RALPH TURTURRO: On through summer, 2005, Stone Fish Arts, Calgary
"Every Fleeting Thought"
Ralph Turturro, "Every Fleeting Thought," 2005, acrylic, mixed media on canvas, 66" x 96".
RALPH TURTURRO
On through summer, 2005
Stone Fish Arts, Calgary
By Jill Sawyer
In 1982, painter Ralph Turturro interned with George McNeil, an abstract expressionist and member of the New York School. McNeil tried to talk him out of the “difficult” work of making a living as a painter, but Turturro didn’t listen. Based in upstate New York, he’s built a career with work that conforms closely to the intuitive, gestural canvases of the mid-20th century expressionist masters. A poet as well as a painter, Turturro’s process is a weeks-long, intuitive response to what he sees around him and the daily intrusions of news, conversations, TV, dreams.

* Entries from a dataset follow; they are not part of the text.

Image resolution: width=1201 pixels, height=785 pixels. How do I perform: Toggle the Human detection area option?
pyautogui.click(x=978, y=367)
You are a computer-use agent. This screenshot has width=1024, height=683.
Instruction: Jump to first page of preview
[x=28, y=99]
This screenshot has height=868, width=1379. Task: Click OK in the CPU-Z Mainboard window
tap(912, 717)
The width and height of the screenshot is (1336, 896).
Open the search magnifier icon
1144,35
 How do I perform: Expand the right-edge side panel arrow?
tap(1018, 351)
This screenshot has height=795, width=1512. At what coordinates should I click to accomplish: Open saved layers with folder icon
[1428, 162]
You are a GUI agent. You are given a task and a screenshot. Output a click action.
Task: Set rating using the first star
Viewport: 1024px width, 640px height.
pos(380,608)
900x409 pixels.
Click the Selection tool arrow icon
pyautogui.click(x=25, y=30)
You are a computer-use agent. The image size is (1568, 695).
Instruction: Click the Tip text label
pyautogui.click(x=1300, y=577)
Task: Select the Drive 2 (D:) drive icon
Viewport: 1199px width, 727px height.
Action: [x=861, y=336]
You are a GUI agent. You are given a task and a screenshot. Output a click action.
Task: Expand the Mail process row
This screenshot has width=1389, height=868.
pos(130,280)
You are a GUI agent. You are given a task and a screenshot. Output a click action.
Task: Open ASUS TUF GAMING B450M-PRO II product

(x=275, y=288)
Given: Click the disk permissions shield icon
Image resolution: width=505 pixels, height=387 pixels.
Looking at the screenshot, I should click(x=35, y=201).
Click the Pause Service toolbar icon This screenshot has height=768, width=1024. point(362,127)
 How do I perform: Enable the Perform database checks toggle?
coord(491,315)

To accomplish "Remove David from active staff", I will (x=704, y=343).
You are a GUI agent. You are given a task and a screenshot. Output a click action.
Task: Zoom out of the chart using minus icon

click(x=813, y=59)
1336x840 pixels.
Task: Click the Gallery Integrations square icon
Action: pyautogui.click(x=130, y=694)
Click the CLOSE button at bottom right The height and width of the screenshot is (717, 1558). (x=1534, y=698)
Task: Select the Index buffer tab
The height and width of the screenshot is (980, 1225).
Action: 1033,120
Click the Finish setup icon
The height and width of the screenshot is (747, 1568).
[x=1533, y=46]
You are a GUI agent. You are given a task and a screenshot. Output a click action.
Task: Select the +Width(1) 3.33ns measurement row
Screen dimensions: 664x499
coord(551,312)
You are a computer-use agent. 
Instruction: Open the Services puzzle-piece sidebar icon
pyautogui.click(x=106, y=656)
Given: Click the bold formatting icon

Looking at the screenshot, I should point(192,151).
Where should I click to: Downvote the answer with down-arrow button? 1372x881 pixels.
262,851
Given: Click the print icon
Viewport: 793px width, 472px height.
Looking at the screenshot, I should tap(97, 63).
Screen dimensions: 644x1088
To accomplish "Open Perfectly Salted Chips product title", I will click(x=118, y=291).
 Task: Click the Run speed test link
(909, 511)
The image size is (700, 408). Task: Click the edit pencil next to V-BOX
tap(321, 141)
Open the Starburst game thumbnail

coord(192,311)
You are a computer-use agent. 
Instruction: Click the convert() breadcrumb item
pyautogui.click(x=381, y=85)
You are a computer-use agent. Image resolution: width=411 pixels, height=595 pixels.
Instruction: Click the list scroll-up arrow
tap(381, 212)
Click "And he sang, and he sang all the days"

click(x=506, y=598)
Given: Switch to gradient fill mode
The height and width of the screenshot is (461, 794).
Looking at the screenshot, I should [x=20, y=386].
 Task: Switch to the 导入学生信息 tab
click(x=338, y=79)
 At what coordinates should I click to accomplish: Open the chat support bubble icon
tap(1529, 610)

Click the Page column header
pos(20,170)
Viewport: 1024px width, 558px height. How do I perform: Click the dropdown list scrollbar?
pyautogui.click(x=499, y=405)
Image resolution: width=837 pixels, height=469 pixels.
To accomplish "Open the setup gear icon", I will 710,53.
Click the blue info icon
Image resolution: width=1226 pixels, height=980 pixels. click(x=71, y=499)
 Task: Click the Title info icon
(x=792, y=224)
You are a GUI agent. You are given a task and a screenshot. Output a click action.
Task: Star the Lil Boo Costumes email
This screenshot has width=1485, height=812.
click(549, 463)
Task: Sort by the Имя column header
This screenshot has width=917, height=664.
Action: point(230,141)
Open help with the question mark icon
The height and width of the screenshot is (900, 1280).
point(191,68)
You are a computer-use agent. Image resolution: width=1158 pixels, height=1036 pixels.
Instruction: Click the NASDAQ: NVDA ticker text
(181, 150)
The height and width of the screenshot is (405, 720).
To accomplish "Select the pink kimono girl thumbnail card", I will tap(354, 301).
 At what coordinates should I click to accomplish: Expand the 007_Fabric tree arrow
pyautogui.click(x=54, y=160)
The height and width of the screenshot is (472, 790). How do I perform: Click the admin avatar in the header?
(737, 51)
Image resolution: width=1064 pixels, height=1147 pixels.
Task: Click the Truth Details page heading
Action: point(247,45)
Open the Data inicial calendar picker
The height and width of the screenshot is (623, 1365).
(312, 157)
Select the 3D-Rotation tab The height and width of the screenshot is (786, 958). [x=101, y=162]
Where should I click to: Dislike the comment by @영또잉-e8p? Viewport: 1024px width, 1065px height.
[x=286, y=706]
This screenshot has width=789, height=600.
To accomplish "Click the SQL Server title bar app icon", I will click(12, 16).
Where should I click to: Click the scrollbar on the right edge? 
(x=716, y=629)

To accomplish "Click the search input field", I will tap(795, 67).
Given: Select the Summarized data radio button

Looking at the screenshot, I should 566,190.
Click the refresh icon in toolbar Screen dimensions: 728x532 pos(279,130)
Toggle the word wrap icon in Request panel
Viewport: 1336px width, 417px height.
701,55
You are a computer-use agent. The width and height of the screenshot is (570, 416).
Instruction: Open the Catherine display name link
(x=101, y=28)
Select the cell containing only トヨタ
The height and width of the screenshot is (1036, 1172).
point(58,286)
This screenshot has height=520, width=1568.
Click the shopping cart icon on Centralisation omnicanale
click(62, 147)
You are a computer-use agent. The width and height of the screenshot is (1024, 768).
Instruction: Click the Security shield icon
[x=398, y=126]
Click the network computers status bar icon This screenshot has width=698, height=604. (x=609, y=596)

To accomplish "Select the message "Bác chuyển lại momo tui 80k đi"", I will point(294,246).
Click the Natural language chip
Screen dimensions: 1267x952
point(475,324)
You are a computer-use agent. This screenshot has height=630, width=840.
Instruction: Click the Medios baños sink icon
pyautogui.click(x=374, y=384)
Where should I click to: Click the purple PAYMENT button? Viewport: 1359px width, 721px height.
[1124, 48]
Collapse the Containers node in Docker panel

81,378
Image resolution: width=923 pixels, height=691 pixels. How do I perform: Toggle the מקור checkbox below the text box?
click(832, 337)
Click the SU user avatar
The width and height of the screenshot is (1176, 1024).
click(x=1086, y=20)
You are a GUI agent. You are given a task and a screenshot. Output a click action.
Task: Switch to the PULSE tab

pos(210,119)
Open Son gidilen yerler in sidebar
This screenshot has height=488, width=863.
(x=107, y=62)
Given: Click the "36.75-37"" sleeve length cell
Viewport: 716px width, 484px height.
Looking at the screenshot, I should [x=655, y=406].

The result is emotive, multidimensional imagery that shape-shifts from frame to frame and distills the randomness of every day into a representation on canvas, wood or paper. “There is nothing more abstract than everyday life,” Turturro says. “The difficulty is in separating what is real from reality. It happens in micro and macro places of our cells, our brains, our homes and schools. One way to balance all this stimuli is to turn it into virtual space. Painting is one option.”